- Work order
For the entries that follow, retype exactly the lines from the one containing "This screenshot has height=846, width=381." to the one containing "Where should I click to: Click", inclusive, and only those. Images stay out of the copy.

Data items
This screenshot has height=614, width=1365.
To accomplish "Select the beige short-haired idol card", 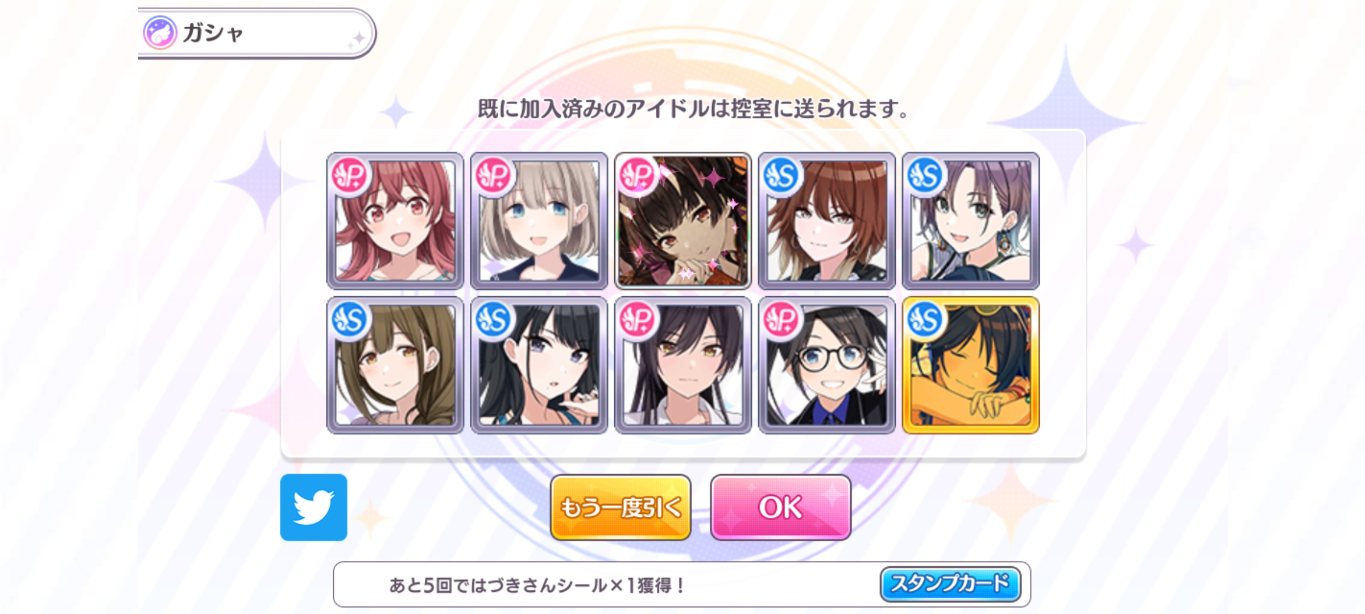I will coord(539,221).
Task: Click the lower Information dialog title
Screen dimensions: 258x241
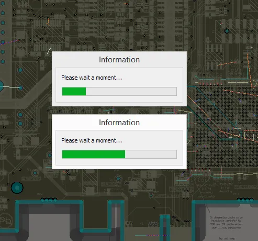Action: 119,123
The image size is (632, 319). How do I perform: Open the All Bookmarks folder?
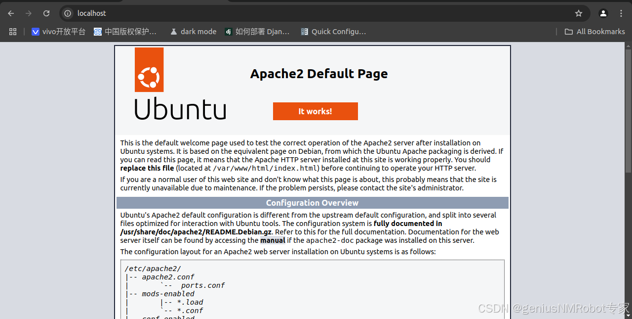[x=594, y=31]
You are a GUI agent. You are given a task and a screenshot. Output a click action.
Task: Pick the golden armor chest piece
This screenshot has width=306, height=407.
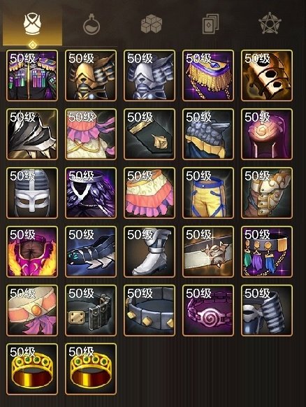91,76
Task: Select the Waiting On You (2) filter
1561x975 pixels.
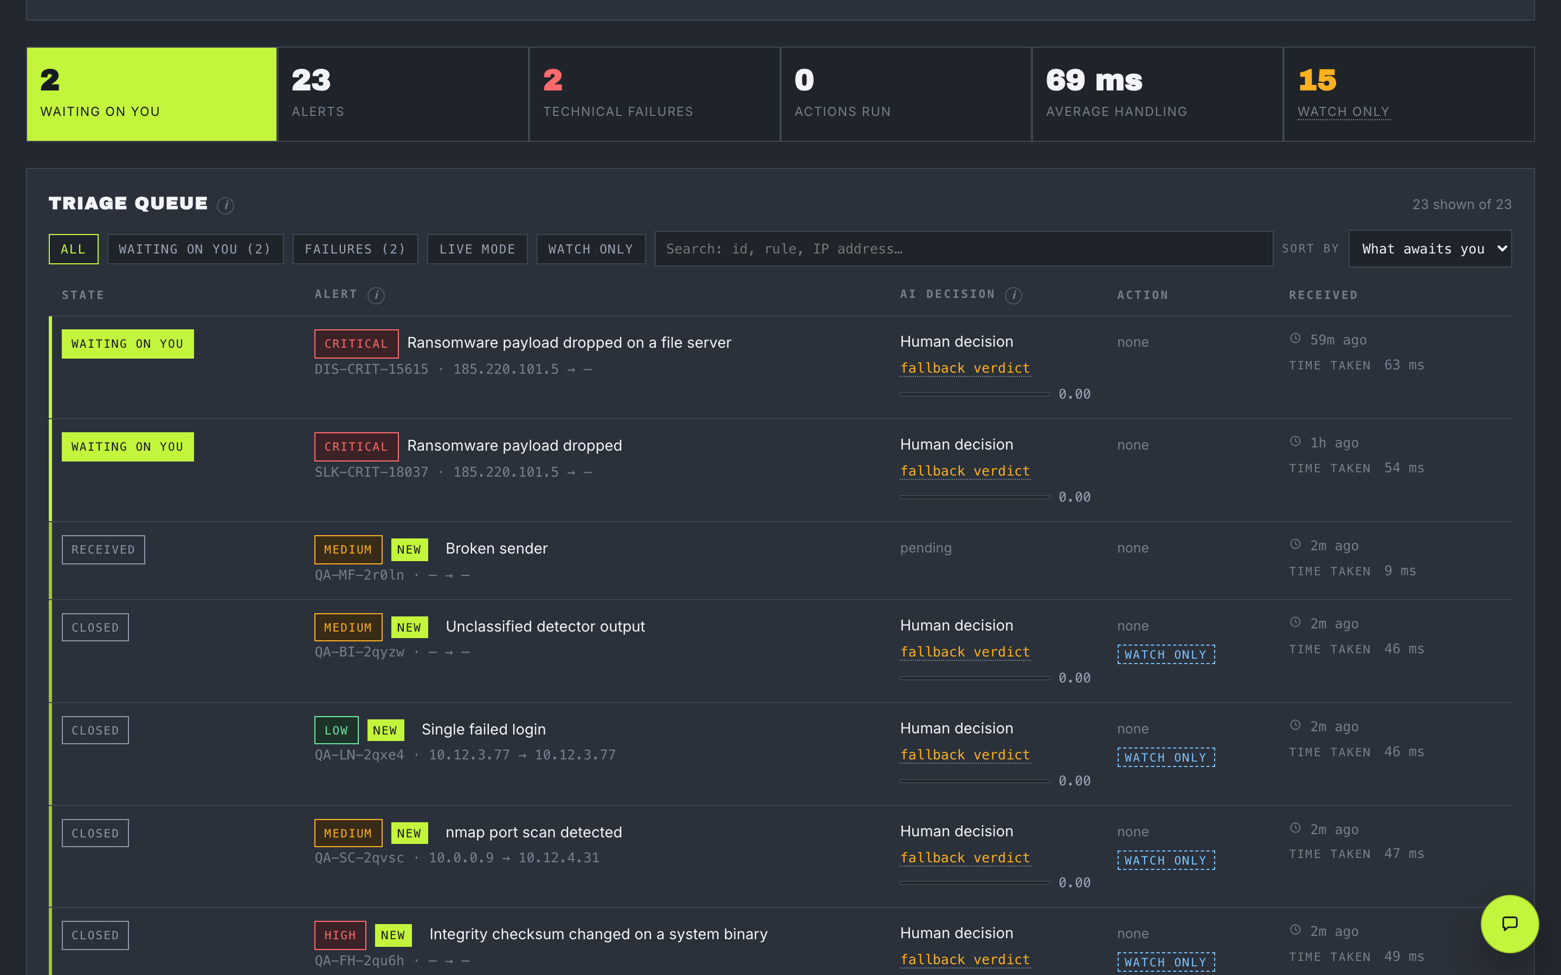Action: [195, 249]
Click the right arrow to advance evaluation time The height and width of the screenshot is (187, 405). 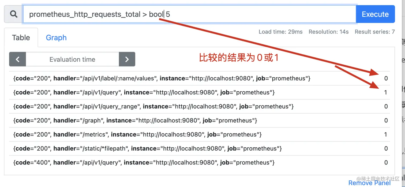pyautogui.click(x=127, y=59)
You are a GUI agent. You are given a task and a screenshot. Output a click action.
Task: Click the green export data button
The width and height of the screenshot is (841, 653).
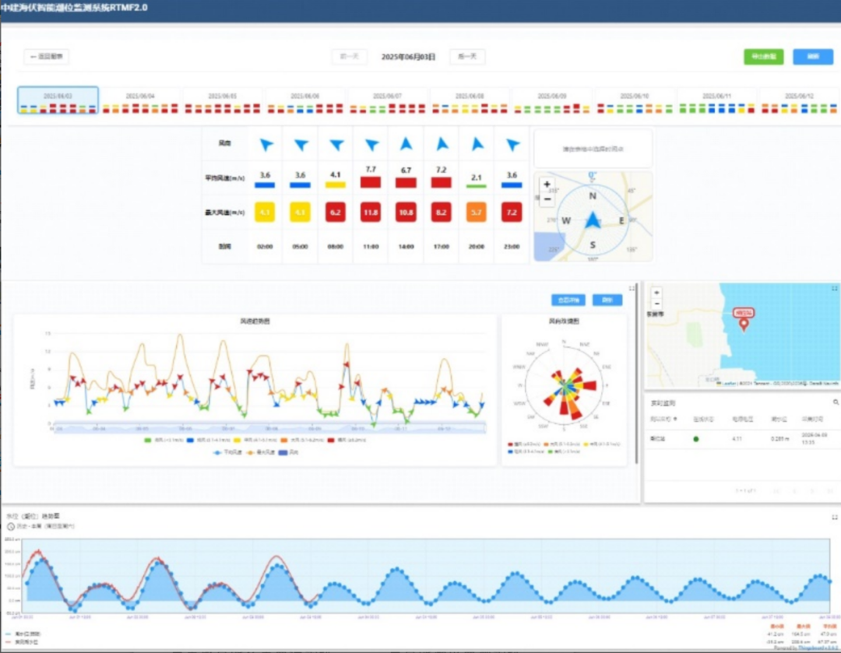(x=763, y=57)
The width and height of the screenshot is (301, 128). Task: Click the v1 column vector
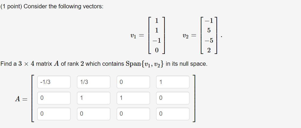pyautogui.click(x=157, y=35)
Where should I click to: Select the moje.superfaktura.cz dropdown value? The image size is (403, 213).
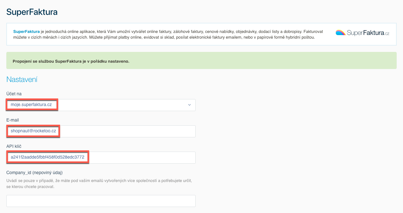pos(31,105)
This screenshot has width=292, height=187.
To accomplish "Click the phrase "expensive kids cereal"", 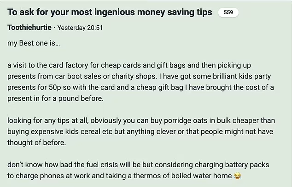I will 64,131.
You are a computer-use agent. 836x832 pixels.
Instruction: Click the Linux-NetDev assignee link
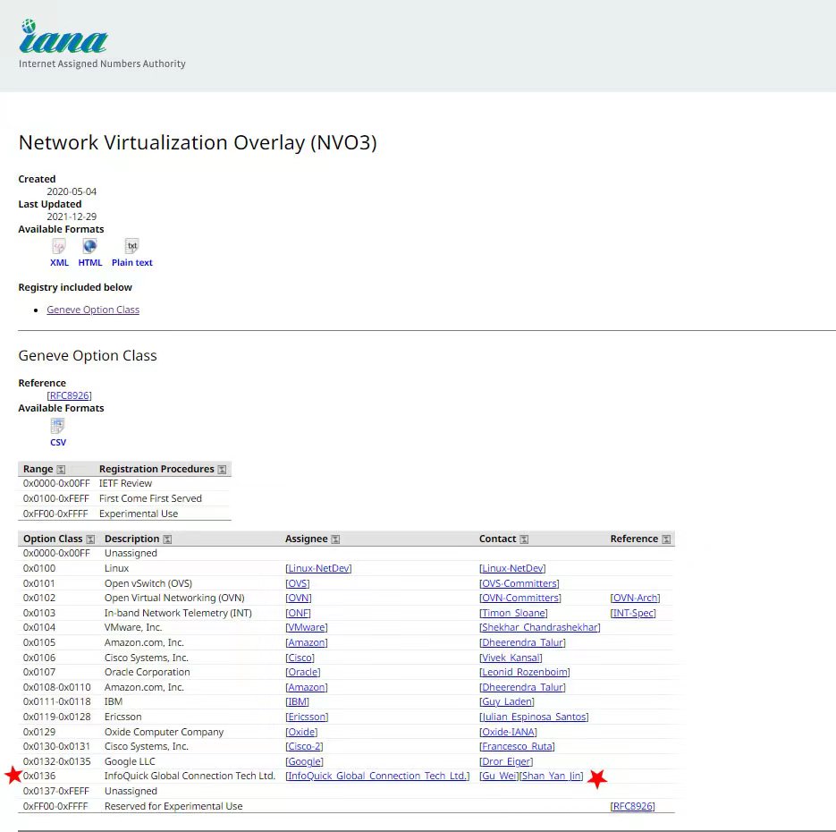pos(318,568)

* * *

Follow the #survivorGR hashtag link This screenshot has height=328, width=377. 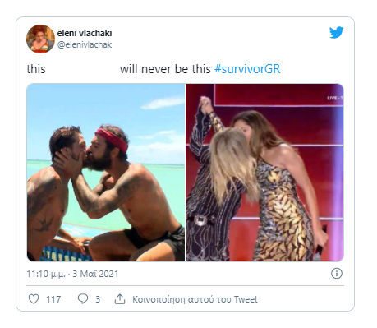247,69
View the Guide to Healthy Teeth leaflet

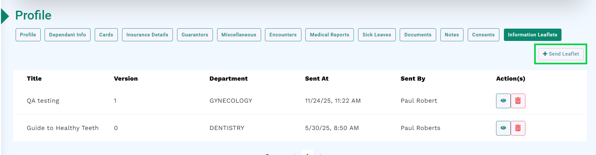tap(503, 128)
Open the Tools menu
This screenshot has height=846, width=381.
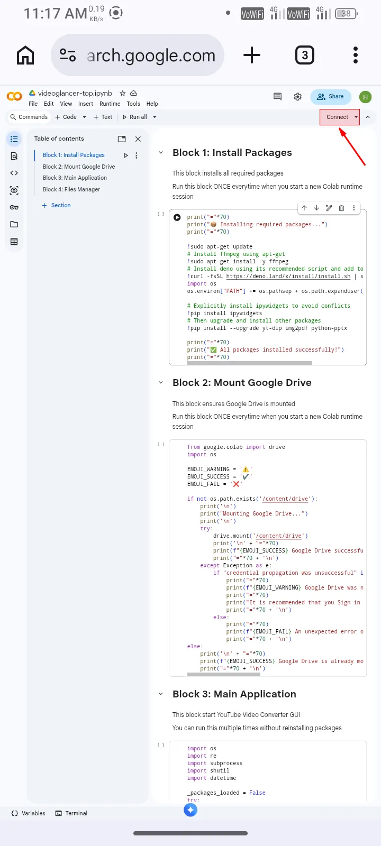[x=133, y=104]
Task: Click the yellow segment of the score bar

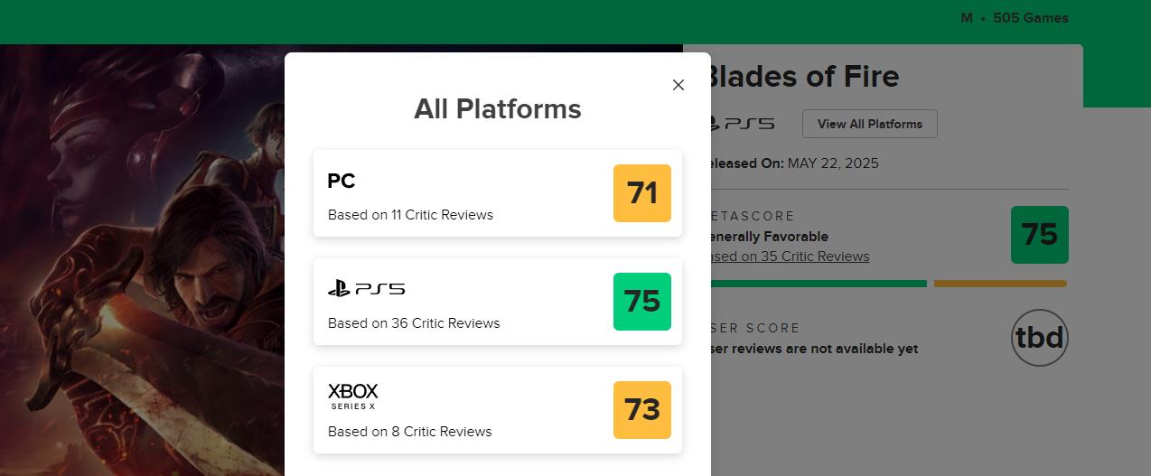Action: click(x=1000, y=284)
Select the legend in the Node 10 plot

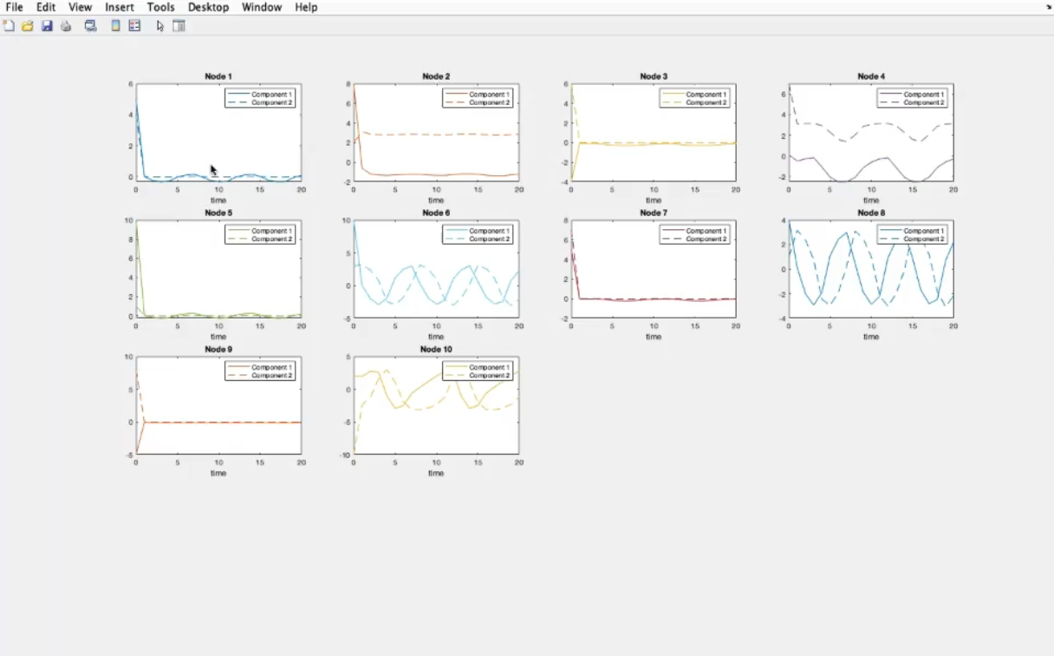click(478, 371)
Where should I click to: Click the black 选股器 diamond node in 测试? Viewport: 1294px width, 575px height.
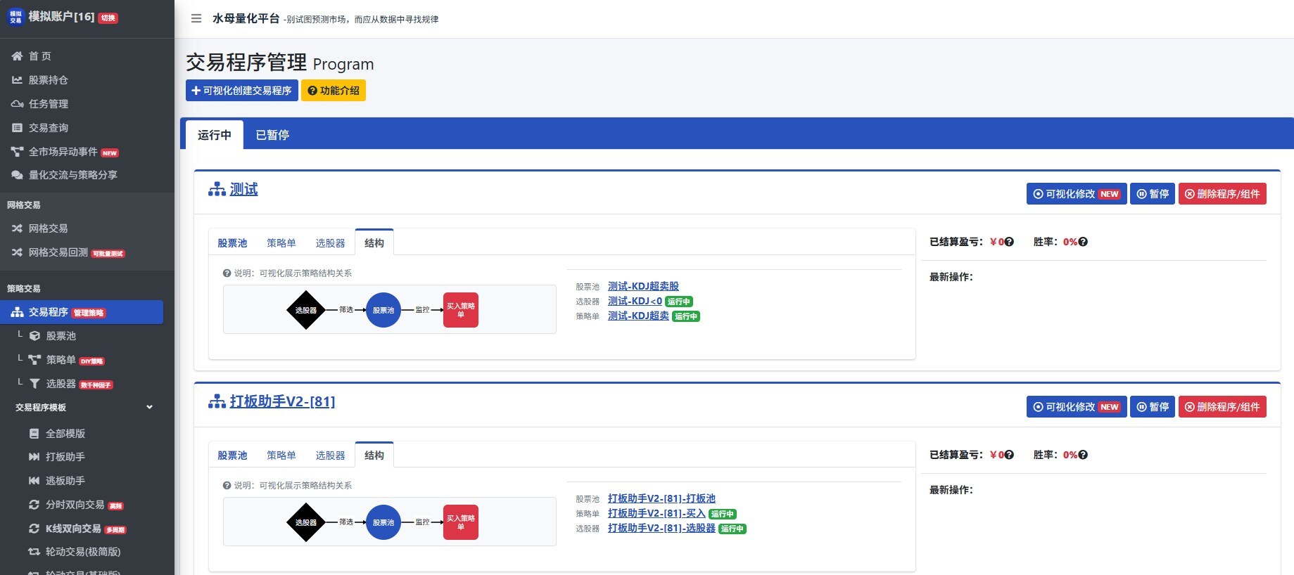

...

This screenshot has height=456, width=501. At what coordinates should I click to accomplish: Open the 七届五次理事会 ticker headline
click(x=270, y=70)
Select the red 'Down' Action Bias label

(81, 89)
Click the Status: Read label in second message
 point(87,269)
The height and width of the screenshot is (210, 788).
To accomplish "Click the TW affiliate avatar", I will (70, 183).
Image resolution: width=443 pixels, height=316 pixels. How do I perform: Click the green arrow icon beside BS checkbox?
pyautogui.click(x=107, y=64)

- Task answer
This screenshot has height=846, width=381.
[x=133, y=104]
Task: Click the yellow segment of the score bar

Action: click(x=1000, y=284)
Select the legend in the Node 10 plot

click(478, 371)
Where should I click to: Click the black 选股器 diamond node in 测试? Viewport: 1294px width, 575px height.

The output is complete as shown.